Laxatives - The Good and The Bad

When it comes to resolving health concerns, shoppers who are looking for 'safe' often reach for something 'natural'. Constipation is no exception, and self medication is common because this condition is embarrassing to call the doctor about for some. Many people know about the risks associated with taking medical laxatives, the most important one being dependence. This of course means that once you are on them it is hard for your body to stop, which may present as a worsening of constipation. What is not well known is that not all natural laxatives are created equal, and some may do the same thing. Read on to know what to watch out for when choosing a natural laxative!
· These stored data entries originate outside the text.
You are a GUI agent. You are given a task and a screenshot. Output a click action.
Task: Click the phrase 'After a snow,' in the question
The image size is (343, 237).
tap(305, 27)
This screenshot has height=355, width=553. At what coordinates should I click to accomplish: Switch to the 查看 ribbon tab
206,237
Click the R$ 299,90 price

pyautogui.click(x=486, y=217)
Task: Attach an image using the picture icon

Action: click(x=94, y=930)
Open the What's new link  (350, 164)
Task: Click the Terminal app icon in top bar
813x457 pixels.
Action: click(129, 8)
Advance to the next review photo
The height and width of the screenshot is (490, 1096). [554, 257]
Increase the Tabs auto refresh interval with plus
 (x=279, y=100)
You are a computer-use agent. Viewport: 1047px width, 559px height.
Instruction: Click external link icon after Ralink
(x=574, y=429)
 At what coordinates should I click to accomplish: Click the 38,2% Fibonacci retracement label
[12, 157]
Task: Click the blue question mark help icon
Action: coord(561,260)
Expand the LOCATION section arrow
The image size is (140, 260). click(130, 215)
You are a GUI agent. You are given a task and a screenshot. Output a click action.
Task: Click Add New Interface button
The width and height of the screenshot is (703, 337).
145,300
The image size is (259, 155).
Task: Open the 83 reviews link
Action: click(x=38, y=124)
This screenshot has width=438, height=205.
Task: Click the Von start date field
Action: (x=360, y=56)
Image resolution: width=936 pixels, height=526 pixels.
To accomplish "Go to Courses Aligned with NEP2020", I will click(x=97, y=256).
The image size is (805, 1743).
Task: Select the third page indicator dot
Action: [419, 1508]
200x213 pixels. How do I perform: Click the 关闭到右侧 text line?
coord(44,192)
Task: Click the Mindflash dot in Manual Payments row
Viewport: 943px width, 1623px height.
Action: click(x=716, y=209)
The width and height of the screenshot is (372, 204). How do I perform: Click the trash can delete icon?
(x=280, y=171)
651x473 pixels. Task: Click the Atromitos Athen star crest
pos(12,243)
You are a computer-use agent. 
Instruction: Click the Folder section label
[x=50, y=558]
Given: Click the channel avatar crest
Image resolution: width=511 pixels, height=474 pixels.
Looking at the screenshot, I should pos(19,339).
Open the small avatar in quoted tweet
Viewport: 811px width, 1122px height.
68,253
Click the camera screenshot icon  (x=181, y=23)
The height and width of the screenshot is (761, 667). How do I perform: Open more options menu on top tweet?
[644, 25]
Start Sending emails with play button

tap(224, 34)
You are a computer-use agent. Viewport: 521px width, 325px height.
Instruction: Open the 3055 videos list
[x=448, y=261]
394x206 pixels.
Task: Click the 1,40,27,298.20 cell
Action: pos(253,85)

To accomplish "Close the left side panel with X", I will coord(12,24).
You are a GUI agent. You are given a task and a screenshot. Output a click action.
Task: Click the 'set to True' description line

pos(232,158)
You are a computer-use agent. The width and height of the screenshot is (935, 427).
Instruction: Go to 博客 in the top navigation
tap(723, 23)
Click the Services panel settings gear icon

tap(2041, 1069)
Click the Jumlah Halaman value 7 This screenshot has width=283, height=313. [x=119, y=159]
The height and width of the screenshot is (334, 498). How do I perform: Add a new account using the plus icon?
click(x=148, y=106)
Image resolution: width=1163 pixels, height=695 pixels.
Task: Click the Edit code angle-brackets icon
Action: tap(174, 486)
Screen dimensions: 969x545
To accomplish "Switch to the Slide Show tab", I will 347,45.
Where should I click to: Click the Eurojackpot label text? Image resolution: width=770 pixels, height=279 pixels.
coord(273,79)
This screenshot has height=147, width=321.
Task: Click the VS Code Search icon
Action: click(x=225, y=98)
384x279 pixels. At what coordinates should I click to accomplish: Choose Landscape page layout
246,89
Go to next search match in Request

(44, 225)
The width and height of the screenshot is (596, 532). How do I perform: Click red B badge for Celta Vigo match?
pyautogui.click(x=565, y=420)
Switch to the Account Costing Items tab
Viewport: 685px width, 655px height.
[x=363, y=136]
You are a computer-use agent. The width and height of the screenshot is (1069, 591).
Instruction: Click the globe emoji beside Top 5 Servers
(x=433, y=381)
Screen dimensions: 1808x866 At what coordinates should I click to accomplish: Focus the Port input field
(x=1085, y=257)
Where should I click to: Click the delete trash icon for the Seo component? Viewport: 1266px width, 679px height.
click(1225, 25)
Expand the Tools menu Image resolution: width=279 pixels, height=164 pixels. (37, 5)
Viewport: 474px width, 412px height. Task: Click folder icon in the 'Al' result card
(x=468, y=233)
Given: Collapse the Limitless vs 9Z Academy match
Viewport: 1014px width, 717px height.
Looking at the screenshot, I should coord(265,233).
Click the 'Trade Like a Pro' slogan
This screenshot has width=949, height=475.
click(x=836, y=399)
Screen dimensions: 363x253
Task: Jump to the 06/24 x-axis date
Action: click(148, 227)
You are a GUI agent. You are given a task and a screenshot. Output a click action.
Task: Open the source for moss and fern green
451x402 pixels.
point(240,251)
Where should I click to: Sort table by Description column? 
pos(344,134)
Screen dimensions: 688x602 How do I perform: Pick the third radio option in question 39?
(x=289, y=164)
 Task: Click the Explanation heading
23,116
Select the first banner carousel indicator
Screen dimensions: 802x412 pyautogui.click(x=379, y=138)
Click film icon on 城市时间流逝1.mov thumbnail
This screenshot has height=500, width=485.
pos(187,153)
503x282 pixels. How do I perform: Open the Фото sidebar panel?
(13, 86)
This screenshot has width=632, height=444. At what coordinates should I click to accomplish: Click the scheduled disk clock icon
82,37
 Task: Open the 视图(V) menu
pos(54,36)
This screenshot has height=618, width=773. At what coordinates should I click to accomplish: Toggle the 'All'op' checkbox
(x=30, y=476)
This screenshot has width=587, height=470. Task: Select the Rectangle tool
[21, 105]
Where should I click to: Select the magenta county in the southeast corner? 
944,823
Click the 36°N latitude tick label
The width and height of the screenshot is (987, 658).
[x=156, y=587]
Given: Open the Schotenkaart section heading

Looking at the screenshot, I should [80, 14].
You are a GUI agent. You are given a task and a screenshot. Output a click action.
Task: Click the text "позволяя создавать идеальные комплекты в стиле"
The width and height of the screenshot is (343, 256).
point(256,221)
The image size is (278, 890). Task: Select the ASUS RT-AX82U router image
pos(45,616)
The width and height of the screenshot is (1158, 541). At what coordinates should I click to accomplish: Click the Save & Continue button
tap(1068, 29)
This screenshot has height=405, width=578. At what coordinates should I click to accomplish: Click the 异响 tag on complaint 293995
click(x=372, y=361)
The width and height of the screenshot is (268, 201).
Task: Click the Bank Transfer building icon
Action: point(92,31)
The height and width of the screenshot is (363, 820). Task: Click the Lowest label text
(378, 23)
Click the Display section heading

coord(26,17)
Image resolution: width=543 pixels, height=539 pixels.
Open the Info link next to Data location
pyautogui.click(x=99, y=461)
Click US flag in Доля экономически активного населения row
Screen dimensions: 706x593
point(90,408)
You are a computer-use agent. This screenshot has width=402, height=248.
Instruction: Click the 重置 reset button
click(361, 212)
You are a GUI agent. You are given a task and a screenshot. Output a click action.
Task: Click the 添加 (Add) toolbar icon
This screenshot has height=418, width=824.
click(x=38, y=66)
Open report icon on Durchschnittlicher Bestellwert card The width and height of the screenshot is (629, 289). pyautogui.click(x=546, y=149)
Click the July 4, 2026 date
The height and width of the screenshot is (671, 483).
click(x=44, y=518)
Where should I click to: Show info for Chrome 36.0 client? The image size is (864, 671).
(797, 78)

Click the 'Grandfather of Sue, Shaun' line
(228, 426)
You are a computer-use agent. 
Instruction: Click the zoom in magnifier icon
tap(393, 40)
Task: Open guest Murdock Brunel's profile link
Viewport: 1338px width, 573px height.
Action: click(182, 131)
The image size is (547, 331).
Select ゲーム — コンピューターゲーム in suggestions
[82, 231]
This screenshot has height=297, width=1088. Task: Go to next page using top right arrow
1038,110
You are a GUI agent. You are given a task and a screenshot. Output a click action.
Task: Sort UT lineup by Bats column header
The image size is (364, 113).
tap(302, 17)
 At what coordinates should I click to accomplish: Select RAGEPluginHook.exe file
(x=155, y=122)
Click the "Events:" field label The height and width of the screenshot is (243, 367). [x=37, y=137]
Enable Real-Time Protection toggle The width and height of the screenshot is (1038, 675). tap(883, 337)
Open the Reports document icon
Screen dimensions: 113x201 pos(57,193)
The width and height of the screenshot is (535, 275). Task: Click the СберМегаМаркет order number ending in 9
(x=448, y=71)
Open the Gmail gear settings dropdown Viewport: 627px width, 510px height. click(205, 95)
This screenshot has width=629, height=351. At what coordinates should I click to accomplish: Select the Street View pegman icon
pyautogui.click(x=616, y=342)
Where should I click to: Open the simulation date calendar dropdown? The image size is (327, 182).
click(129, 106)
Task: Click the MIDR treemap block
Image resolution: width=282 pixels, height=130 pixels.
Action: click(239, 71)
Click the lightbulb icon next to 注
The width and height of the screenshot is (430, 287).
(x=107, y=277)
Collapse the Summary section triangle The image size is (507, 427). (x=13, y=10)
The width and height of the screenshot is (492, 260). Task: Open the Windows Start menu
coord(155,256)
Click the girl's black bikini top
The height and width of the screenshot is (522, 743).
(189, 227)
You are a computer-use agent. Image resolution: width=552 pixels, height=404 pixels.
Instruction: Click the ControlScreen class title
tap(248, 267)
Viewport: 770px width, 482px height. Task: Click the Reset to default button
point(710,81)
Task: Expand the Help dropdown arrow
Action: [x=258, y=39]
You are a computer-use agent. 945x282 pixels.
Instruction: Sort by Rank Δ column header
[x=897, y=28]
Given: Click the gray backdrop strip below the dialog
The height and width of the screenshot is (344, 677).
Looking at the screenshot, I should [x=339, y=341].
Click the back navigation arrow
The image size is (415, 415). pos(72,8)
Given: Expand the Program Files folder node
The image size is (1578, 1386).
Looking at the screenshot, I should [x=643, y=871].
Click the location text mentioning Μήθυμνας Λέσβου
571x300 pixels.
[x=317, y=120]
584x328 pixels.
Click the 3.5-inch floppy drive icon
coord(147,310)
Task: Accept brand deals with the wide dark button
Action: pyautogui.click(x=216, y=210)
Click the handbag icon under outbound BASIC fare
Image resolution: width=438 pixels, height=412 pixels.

The two general classes of laxatives in both mainstream and alternative medicine are bulk laxatives and stimulant laxatives. Bulk laxatives are products or foods that help to increase the volume of (aka 'bulk' up) the stool. This helps with constipation because the stool will then put pressure on the intestinal walls, triggering a process called peristalsis which helps move it through the colon. Bulk laxatives also make the stool softer, meaning it is easier to pass. It is essential to remember to increase your water intake when taking a bulk laxative, as this is what helps cause the bulking effect and you could end up worsening your constipation if you are dehydrated. Bulk laxatives are generally safe for long term use, and your body does not develop any dependency on them. Don't use bulk laxatives if you have an intestinal blockage. One common example of a bulk laxative is the popular product Metamucil, which is made out of psyllium husk, but even foods like bran cereal fall into this category.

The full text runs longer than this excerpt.